The Attorney General’s office filed state-court litigation against the national Democratic fundraising platform alleging deceptive donation flows that could mask fraudulent or foreign contributions. Election lawyers will watch choice-of-law, personal jurisdiction, and discovery battles as much as the headline fraud theories.
The Attorney General sued out-of-state online retailers alleging adulterated kratom products with roughly fifty times the legal limit for 7-hydroxymitragynine (“7-OH”). Texas’s kratom statute caps that alkaloid because of its pharmacological potency — the enforcement story is therefore a straight Tex. Health & Safety Code adulteration case dressed for national headlines.
The Attorney General announced an investigation into whether major music streaming services accepted undisclosed payments to prioritize tracks — classic payola concerns transported from FCC broadcast rules into platform economics. Discovery will implicate licensing counsel, label compliance desks, and any Texas-based promotion vendors.
The Attorney General’s press release describes a Biden-era Bureau of Alcohol, Tobacco, Firearms and Explosives rule treating certain weapon-parts kits as firearms for regulatory purposes — expanding dealer and marking obligations.
Texas joined a multistate federal court victory blocking the rule; FFL compliance lawyers should still monitor any Fifth Circuit or Supreme Court rehearings because ATF guidance can shift faster than published opinions.
Amid the week’s constitutional headlines, civil practitioners still live in the Texas Rules of Civil Procedure. The Judicial Branch publishes a consolidated PDF keyed to the Court’s periodic order adopting amendments — useful when you need pagination that matches the clerk’s desk copy during a sanctions hearing or special-appearance scramble.
Separate from SB 4, the Fifth Circuit upheld Texas’s classroom poster requirement against Establishment Clause challenges — the Attorney General’s office treated the decision as authorizing statewide implementation, while Austin ISD counsel told reporters local charter questions may still delay physical posting.
Legislature passes SB 10 mandating donated Ten Commandments posters in public-school classrooms.
Fifth Circuit decision reported alongside AG press release celebrating the defense of the statute.
District counsel interpret procurement, donation, and display policies — KUT notes Austin schools may lag while logistics catch up.
Reporting from Houston Public Media describes an extended temporary restraining order blocking new Department of State Health Services consumable-hemp rules while the industry challenges “total THC” testing definitions and fee spikes. The story is a clean regulatory follow-up to last week’s calendar note because parties reportedly agreed to postpone a merits hearing — moving the next decisive date into the week of April 28.
Initial judicial hold on DSHS enforcement according to reporting summarized April 20.
Plaintiffs and state agencies negotiate scheduling orders while retailers sell under pre-rule assumptions.

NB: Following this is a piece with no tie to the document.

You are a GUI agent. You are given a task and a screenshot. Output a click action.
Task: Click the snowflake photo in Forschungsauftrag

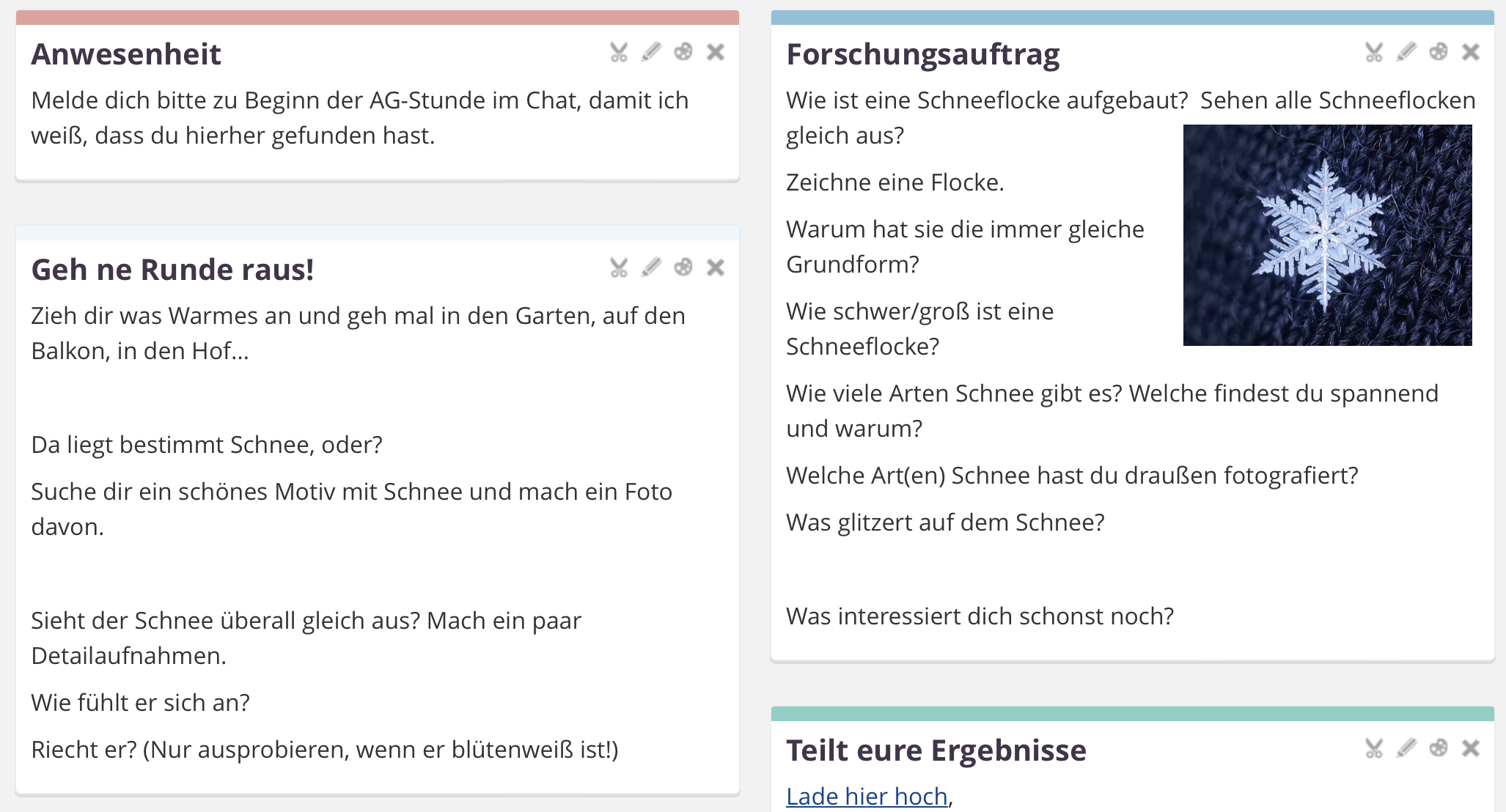tap(1327, 235)
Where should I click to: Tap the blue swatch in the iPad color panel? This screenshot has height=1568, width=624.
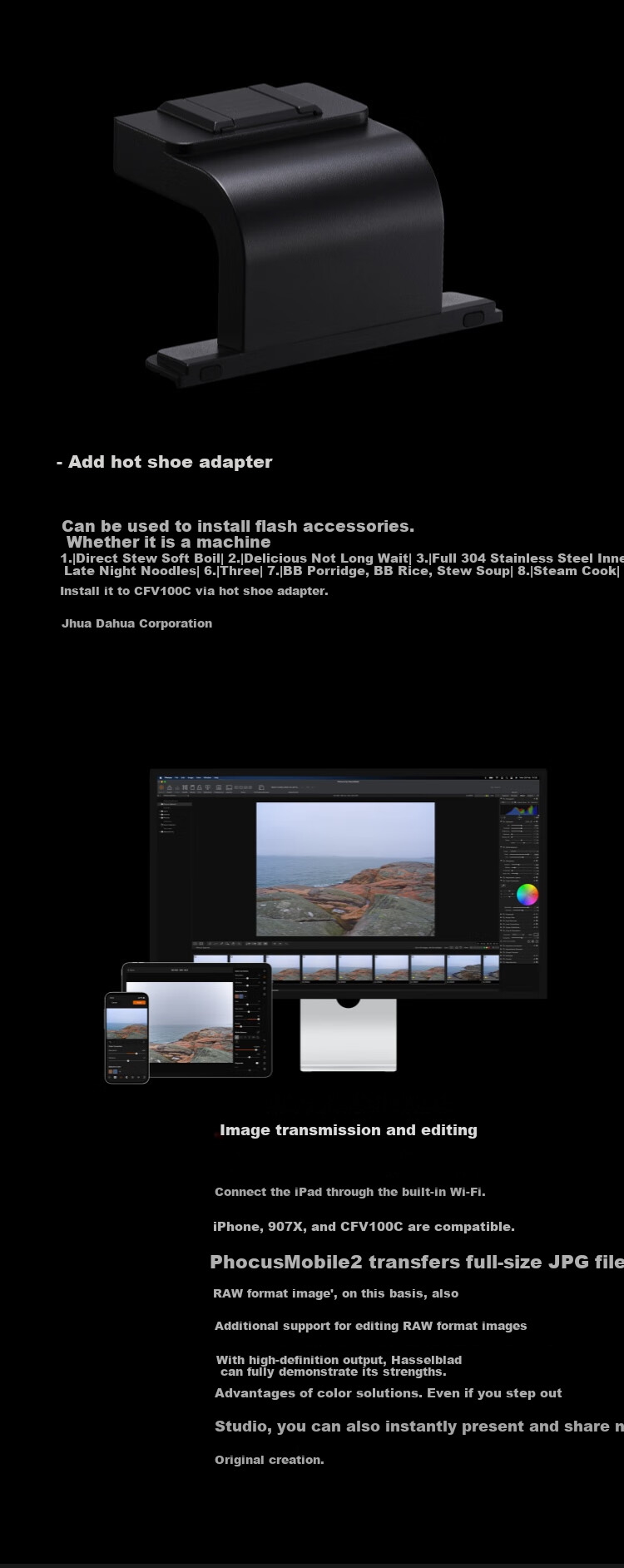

HPM reports a reset hearing calendar stretching toward month-end — verify the district clerk’s docket before advising clients on inventory holds.
These are forward-looking markers drawn from agency calendars and reporting — confirm times in the underlying docket before filing.
Houston Public Media reported a reset hearing window late in April; align with the 345th or assigned court’s online calendar.
Stories describe an agreed extension of the consumable-hemp TRO into early May — verify the exact timestamp order if you represent retailers.
During the October–June term, opinions usually post Friday mornings at txcourts.gov.
Agency posting cycles bundle air permits with enforcement consent agendas — check tceq.texas.gov for the May 6 backup once published.
Watch for mandate issues, panel rehearing votes, or emergency applications to the U.S. Supreme Court if plaintiffs seek a new federal stay.